1953
La lluvia había cesado. Cuando el viento se levantó, nos crujió entre los dientes el polvo de ladrillo. Eso es típico de Berlín, nos dijeron. Anna y yo llevábamos allí medio año. Ella había dejado Suiza atrás, yo Düsseldorf. Ella aprendía con Mary Wigman, en una villa de Dahlem, danza expresiva de pies descalzos; yo quería aún ser escultor en el taller de Hartung de la Steinplatz, pero escribía, de pie, sentado o tumbado junto a Anna, poemas largos y breves. Y entonces ocurrió algo que nada tenía que ver con el arte.
Cogimos el suburbano hasta la estación de Lehrter. Su esqueleto de metal seguía en pie. Pasamos junto a las ruinas del Reichstag y la Puerta de Brandeburgo, en cuyo tejado se echaba en falta la bandera roja. Hasta la plaza de Potsdam, desde el lado occidental de la frontera del sector, no vimos lo que había pasado y lo que pasó en aquel instante o desde que la lluvia cesó. La Columbushaus y la Haus Vaterland humeaban. Había un quiosco en llamas. Propaganda carbonizada, que el viento había revuelto con humo, llovía negra del cielo, en copos. Y vimos tropeles de gente que iba de un lado a otro sin rumbo. No había vopos. Sin embargo, encajados en la multitud, tanques soviéticos T 34; conocía el modelo.
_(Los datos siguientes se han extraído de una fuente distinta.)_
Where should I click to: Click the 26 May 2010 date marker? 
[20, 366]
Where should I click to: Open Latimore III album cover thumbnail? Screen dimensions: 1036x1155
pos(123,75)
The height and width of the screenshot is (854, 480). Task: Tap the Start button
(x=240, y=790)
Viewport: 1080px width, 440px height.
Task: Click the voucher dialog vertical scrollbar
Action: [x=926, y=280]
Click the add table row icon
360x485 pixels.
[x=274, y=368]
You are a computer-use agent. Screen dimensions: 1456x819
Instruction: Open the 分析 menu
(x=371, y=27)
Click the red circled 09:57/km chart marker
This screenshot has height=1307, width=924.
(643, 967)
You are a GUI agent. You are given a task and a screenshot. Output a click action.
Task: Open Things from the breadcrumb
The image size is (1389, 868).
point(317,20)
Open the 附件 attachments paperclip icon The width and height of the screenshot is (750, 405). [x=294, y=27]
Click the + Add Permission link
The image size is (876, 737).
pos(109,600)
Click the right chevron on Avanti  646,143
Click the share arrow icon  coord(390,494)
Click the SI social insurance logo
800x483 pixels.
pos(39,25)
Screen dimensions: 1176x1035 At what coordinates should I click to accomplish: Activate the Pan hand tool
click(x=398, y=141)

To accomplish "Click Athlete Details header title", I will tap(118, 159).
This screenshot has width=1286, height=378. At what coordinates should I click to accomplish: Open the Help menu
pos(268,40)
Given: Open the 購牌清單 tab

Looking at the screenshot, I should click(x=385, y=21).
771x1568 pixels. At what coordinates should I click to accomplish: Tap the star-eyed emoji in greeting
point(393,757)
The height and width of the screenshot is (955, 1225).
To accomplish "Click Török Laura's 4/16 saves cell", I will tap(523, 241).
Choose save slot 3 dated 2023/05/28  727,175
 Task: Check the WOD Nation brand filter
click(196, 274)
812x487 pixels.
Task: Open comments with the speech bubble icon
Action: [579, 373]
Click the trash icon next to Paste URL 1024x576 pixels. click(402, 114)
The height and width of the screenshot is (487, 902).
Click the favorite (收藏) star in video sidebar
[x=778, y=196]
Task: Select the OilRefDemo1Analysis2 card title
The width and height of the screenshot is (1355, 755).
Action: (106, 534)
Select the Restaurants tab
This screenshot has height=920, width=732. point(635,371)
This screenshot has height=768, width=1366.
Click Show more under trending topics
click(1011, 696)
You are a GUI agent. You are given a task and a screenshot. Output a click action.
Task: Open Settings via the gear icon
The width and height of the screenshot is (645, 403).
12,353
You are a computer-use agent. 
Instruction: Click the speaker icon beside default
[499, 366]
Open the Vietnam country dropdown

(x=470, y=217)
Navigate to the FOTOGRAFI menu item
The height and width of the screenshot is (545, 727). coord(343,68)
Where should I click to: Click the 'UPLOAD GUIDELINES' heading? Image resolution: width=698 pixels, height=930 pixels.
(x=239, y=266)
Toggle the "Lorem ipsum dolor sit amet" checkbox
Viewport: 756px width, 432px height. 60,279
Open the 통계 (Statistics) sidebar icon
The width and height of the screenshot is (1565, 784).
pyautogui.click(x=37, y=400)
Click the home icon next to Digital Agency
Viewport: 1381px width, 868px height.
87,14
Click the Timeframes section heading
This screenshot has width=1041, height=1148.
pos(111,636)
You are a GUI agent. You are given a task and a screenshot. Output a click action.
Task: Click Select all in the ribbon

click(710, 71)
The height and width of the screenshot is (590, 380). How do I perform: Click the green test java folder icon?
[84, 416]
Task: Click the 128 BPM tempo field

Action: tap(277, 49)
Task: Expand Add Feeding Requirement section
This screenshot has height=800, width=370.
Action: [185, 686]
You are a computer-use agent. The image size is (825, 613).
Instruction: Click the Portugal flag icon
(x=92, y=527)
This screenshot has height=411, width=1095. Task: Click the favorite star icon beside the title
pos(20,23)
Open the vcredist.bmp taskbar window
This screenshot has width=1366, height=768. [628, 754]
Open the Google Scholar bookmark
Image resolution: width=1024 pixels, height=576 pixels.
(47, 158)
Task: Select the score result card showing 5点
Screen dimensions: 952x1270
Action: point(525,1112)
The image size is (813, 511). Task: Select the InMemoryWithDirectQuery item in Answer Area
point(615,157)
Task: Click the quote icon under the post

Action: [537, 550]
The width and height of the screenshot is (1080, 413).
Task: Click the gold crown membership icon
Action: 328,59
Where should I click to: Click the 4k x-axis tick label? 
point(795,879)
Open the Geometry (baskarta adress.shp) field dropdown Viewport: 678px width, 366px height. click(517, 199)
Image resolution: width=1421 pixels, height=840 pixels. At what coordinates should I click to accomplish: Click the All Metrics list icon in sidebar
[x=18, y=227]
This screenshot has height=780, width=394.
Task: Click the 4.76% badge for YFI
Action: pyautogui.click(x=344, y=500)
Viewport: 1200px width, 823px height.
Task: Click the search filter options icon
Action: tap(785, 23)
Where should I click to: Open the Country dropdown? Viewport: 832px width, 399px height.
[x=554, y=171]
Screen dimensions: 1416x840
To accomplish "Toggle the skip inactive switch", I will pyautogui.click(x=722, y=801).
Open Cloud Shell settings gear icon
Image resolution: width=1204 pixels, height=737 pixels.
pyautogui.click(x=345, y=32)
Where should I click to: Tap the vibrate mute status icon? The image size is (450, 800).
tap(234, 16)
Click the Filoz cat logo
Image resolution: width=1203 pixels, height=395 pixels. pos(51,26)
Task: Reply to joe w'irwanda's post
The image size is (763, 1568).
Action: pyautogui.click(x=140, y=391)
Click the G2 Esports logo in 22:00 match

Como advertencia, un letrero: «¡Atención! Está usted saliendo del sector americano». Sin embargo, algunos adolescentes se atrevían a pasar, con bicicleta o sin ella. Nosotros nos quedamos en el Oeste. No sé si Anna vio otras o más cosas que yo. Los dos vimos a los soldados rusos de infantería, de rostro de niño, atrincherándose a lo largo de la frontera. Y más lejos vimos gente que tiraba piedras. Por todas partes había piedras suficientes. Con piedras contra los tanques. Hubiera podido dibujar su postura al lanzar, escribir de pie un poema, largo o breve, sobre el lanzamiento de piedras, pero no dibujé ningún trazo ni escribí ninguna palabra, aunque el gesto de lanzar piedras se me quedó grabado.
Sólo diez años más tarde, cuando Anna y yo, respectivamente acosados por los hijos, nos considerábamos mutuamente padres y veíamos la Potsdamer Platz como tierra de nadie y sólo cercada por muros, escribí una obra teatral que, en calidad de tragedia alemana, se tituló Los plebeyos ensayan la rebelión y molestó a los guardianes del templo de ambos Estados. Trataba, en cuatro actos, del poder y la impotencia, de la revolución preparada y la espontánea, de si podía cambiarse a Shakespeare, del aumento del rendimiento exigido y de un trapo rojo en jirones, de palabras y contrapalabras, de soberbios y apocados, de tanques y piedras, y de una rebelión obrera pasada por agua que, apenas sofocada y fechada un 17 de junio, fue tergiversada como alzamiento popular y declarada fiesta, con lo que en el Oeste, en cada celebración, costó de año en año más víctimas de tráfico.
En el Este, sin embargo, los muertos habían sido fusilados, linchados o ejecutados. Se imponían además penas de prisión. El presidio de Bautzen estaba abarrotado. Todo eso sólo se supo después. Anna y yo sólo vimos personas impotentes que lanzaban piedras. Desde el sector occidental guardamos nuestras distancias. Nos amábamos y amábamos mucho el Arte, y no fuimos obreros que tirasen piedras a los tanques. Sin embargo, desde entonces sabemos que esa lucha se reproducirá siempre. A ve ces, aunque con retraso de decenios, incluso ganan los que tiran piedras.